One recent proposal is a relatively new technique known as mitotherapy. The rationale is based on numerous observations indicating that mitochondria transfer through various intercellular circuits involving macrophages, mesenchymal stem cells, T cells, bronchoalveolar cells, and even the nervous system directly to control many specific metabolic processes. The most significant result is the direct reduction of inflammation, particularly of that seen in the lungs during ARDS. Although the best method of introducing restorative mitochondria has not yet been fully defined, both intratracheal administration of mitochondria-donating cells, as well as introduction of raw mitochondria directly into the general circulation have shown dramatic results.13
In finding useful treatments, it is important also to take stock of things currently being tried which do not seem to work. A case in point is the recent failure of efforts to repurpose the HIV protease inhibitors lopinavir and ritonavir for the coronavirus. Although it made sense to try to inhibit the coronavirus protease using protease inhibitors that worked against HIV, the drugs did not stop viral replication as measured by testing for RNA.14
Valuable information is contained in all failed studies. Another source of underutilized information is how the positive cases have been reported. Many places have been fearful of releasing names. This includes many hospitals where infected doctors have exposed many patients. An example of what good reporting looks like includes not just a regional breakdown, but crucially, age, sex, travel history, and where available, identity.15
I would like to make one more point in summary. A lot of far-fetched and perhaps a few even not so far-fetched conspiracy theories about the origins of the virus are floating around. While most are completely wrong if for no reason but the fact that they can’t all be simultaneously correct, many contain at least some small kernel of truth, or at least a lesson that helps us understand the full possibilities of what we could be dealing with in this unusual virus. Despite claims by researchers that any engineered component to the virus has been completely ruled out, the fact is we cannot know this right now.
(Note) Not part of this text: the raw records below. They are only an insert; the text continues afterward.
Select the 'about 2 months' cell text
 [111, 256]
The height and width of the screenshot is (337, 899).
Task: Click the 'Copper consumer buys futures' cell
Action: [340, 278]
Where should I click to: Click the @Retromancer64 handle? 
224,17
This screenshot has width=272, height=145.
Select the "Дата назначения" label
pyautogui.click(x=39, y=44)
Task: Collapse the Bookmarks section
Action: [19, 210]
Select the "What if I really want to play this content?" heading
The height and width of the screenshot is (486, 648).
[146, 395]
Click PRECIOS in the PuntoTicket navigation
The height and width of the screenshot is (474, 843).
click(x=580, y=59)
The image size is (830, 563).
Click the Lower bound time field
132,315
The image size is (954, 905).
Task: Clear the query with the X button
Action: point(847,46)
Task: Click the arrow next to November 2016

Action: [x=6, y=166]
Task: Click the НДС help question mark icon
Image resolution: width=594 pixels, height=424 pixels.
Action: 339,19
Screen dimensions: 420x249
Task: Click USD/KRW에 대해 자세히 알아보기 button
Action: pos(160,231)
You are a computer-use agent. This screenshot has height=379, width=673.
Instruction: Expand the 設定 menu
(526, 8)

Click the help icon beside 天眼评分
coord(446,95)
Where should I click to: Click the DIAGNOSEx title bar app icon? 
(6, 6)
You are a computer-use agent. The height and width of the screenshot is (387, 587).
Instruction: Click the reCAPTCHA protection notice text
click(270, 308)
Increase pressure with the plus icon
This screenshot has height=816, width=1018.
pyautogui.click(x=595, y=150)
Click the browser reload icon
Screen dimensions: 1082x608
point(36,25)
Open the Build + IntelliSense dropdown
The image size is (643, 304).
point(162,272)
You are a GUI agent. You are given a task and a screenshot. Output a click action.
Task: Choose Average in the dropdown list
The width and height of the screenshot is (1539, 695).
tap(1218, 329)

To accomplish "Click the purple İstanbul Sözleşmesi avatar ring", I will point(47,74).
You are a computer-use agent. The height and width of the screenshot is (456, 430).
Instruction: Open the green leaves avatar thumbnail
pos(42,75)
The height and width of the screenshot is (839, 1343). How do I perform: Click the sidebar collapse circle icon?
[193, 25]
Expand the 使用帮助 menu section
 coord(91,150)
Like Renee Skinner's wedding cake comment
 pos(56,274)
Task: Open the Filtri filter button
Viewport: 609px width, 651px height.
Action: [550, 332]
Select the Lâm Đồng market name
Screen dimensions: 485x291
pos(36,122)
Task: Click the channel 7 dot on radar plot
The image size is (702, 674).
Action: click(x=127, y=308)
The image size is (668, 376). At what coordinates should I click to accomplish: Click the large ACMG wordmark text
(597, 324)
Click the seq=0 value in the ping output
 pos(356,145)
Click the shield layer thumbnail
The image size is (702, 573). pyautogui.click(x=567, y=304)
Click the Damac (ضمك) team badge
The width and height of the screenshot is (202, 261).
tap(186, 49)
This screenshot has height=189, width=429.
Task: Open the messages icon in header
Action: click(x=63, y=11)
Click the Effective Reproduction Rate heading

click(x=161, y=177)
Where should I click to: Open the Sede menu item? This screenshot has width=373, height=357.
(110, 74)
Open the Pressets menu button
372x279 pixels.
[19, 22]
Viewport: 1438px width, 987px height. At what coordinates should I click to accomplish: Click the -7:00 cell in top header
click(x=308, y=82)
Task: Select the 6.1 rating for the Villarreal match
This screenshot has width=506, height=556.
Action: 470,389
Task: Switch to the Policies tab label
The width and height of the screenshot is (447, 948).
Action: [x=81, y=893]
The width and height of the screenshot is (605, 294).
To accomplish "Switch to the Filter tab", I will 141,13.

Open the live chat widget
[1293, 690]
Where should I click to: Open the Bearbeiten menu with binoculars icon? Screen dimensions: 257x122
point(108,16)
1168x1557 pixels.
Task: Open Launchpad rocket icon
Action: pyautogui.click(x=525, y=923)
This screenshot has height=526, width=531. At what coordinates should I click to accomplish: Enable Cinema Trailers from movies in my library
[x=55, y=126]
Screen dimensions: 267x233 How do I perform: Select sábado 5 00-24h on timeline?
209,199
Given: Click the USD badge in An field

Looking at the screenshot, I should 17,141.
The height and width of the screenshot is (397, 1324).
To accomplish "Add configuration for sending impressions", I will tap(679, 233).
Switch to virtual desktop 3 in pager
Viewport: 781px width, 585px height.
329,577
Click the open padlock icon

For example, the authors of one recent and quite popular paper used computational modeling to show that the six amino acids present within the highly variably receptor ring region of the spike protein are not completely optimal for binding to the human ACE2 receptor. From this they conclude that the virus could not have been engineered, and therefore must be the result of natural selection, presumably because if it was engineered then surely its engineers would have found and used the optimal sequence.16 Faulty logic and inappropriate inferences will bring us no closer to understanding the virus.